### INPUT ###

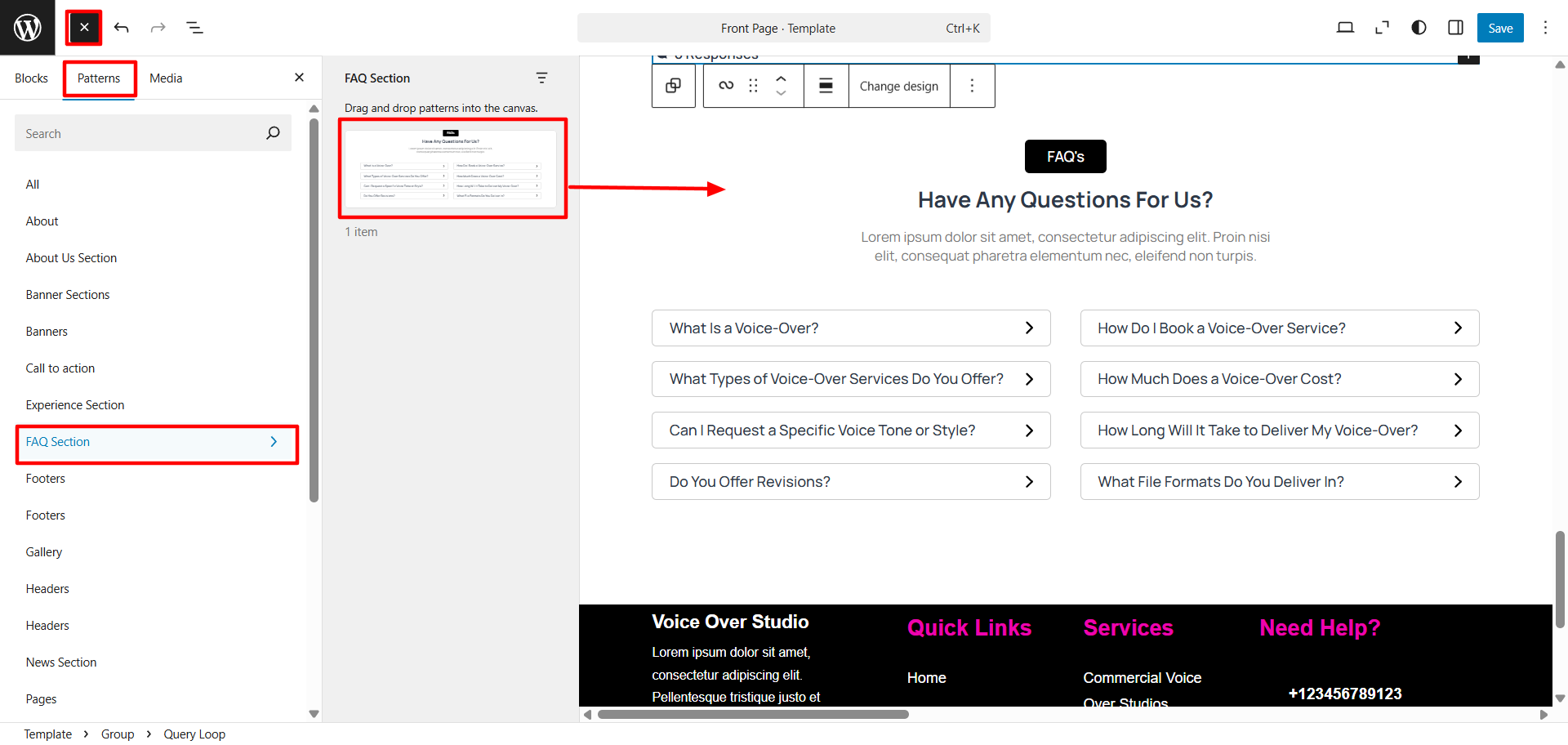Screen dimensions: 1568x745
Task: Click the block align icon
Action: coord(826,86)
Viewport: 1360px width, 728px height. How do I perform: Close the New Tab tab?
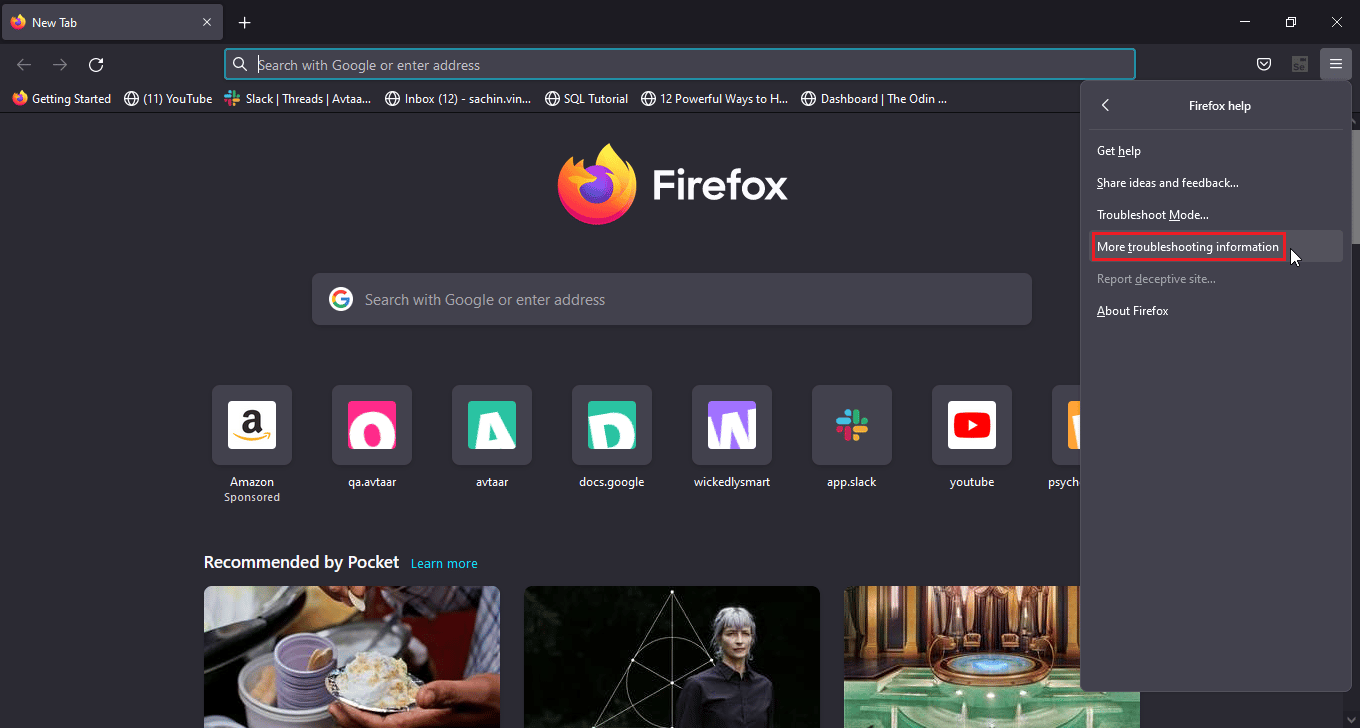point(207,22)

###

__WHAT THE TASK ASKS__. Copy nothing but the lines from the line that contains "Viewport: 1360px width, 728px" through the end of the listing, exactly, and keep pictures out of it.

__SOLUTION BELOW__.
Viewport: 1360px width, 728px height. How do I perform: Close the New Tab tab?
point(207,22)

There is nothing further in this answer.